#### [Task input]
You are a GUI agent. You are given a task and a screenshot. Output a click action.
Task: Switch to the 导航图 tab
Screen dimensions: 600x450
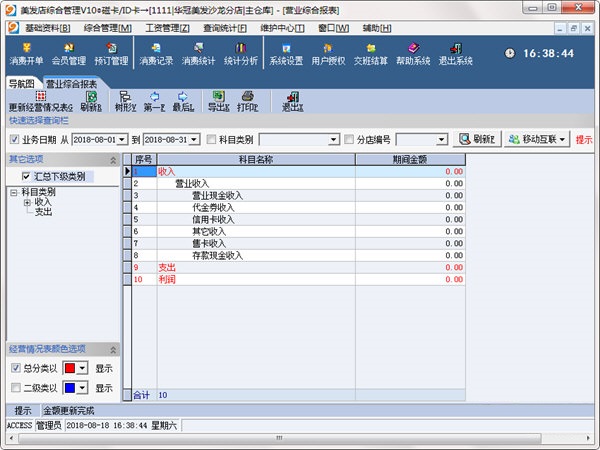(x=21, y=84)
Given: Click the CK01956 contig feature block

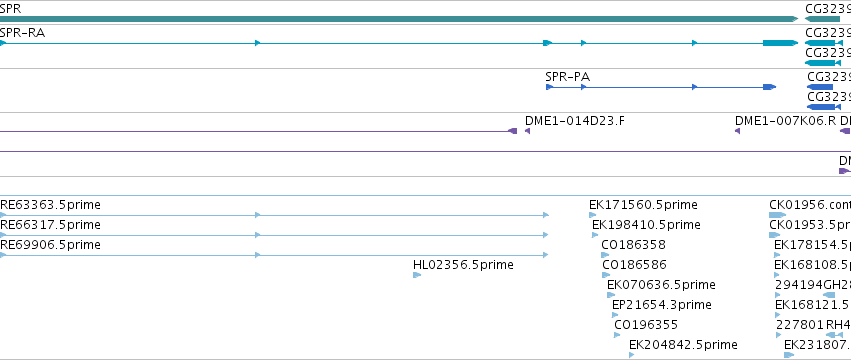Looking at the screenshot, I should [x=777, y=215].
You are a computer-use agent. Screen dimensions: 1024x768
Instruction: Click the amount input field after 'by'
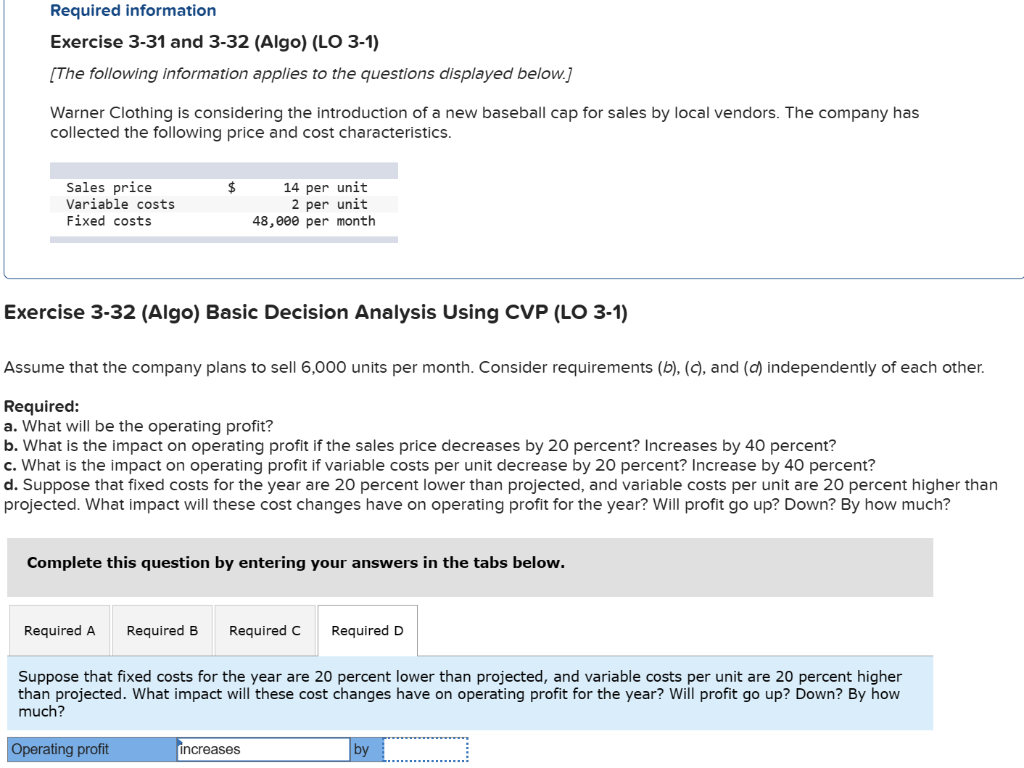(427, 748)
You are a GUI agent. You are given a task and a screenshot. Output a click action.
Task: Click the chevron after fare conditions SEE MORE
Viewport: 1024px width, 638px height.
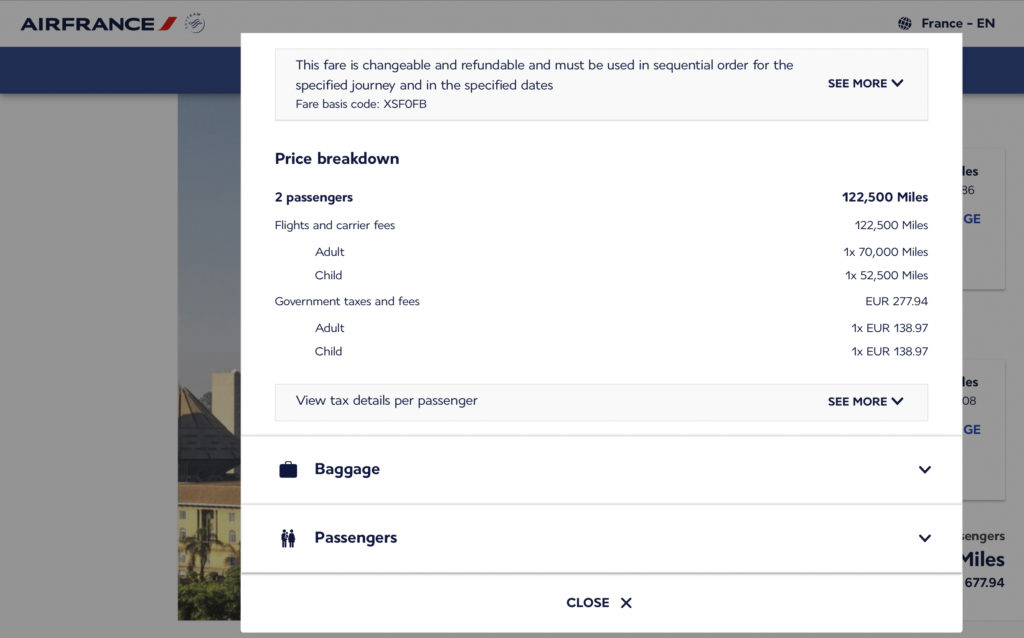point(897,84)
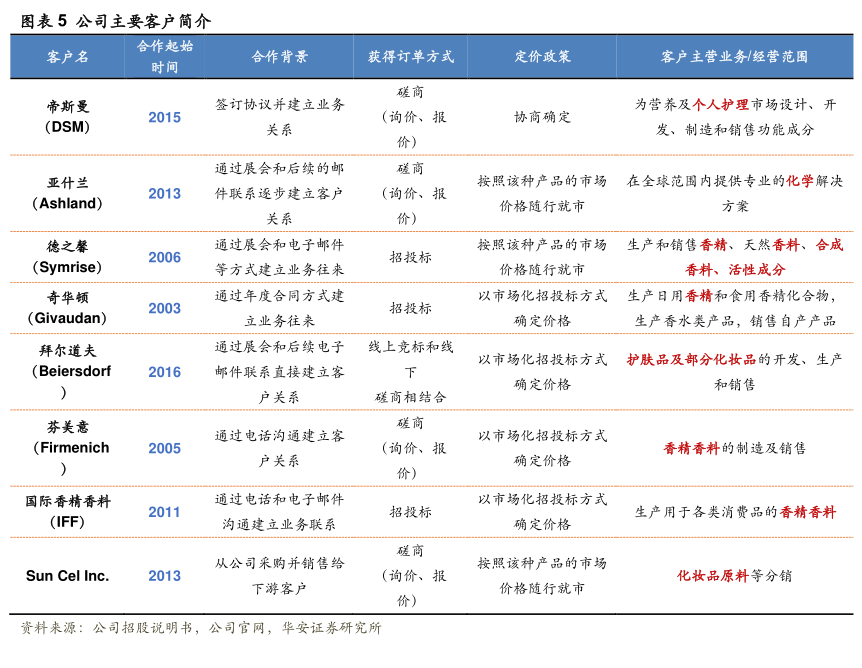Image resolution: width=862 pixels, height=668 pixels.
Task: Click the year 2011 in IFF row
Action: coord(165,512)
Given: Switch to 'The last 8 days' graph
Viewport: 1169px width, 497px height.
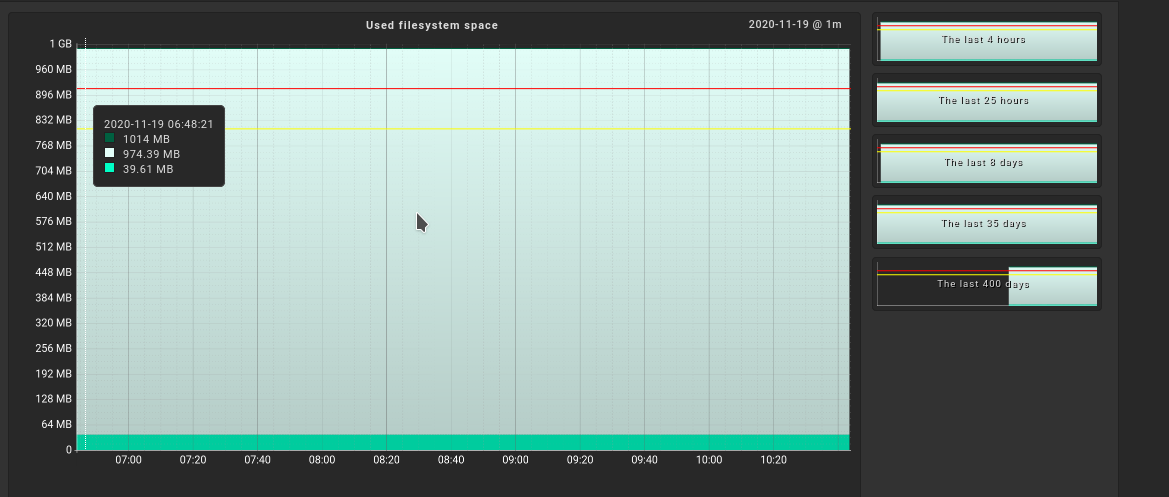Looking at the screenshot, I should tap(986, 162).
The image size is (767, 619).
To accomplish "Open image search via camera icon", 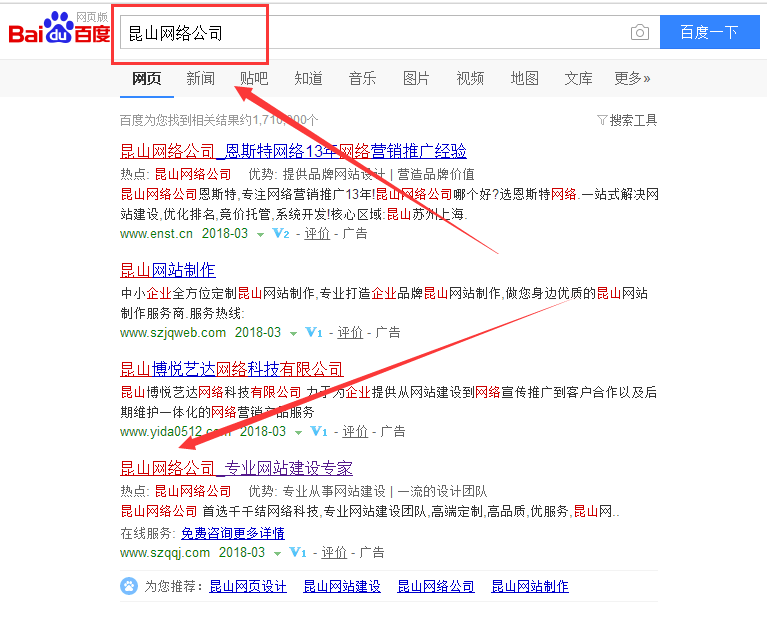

#### [Assignment]
Please make an exact copy of the whole listing and leave out its pictures.

#### [Task solution]
You are a GUI agent. You are given a task and a screenshot. Output a click action.
Task: Switch to the 导航图 tab
Screen dimensions: 600x450
(x=21, y=84)
Given: Click the CK01956 contig feature block

Looking at the screenshot, I should [x=777, y=215].
You are a computer-use agent. Screen dimensions: 1024x768
Instruction: Click the amount input field after 'by'
(427, 748)
You are a GUI agent. You are given a task and a screenshot. Output a click action.
Task: Click the chevron after fare conditions SEE MORE
Viewport: 1024px width, 638px height.
point(897,84)
Image resolution: width=862 pixels, height=668 pixels.
Task: Click the year 2011 in IFF row
Action: coord(165,512)
Given: Switch to 'The last 8 days' graph
Viewport: 1169px width, 497px height.
Looking at the screenshot, I should tap(986, 162).
The image size is (767, 619).
To accomplish "Open image search via camera icon", 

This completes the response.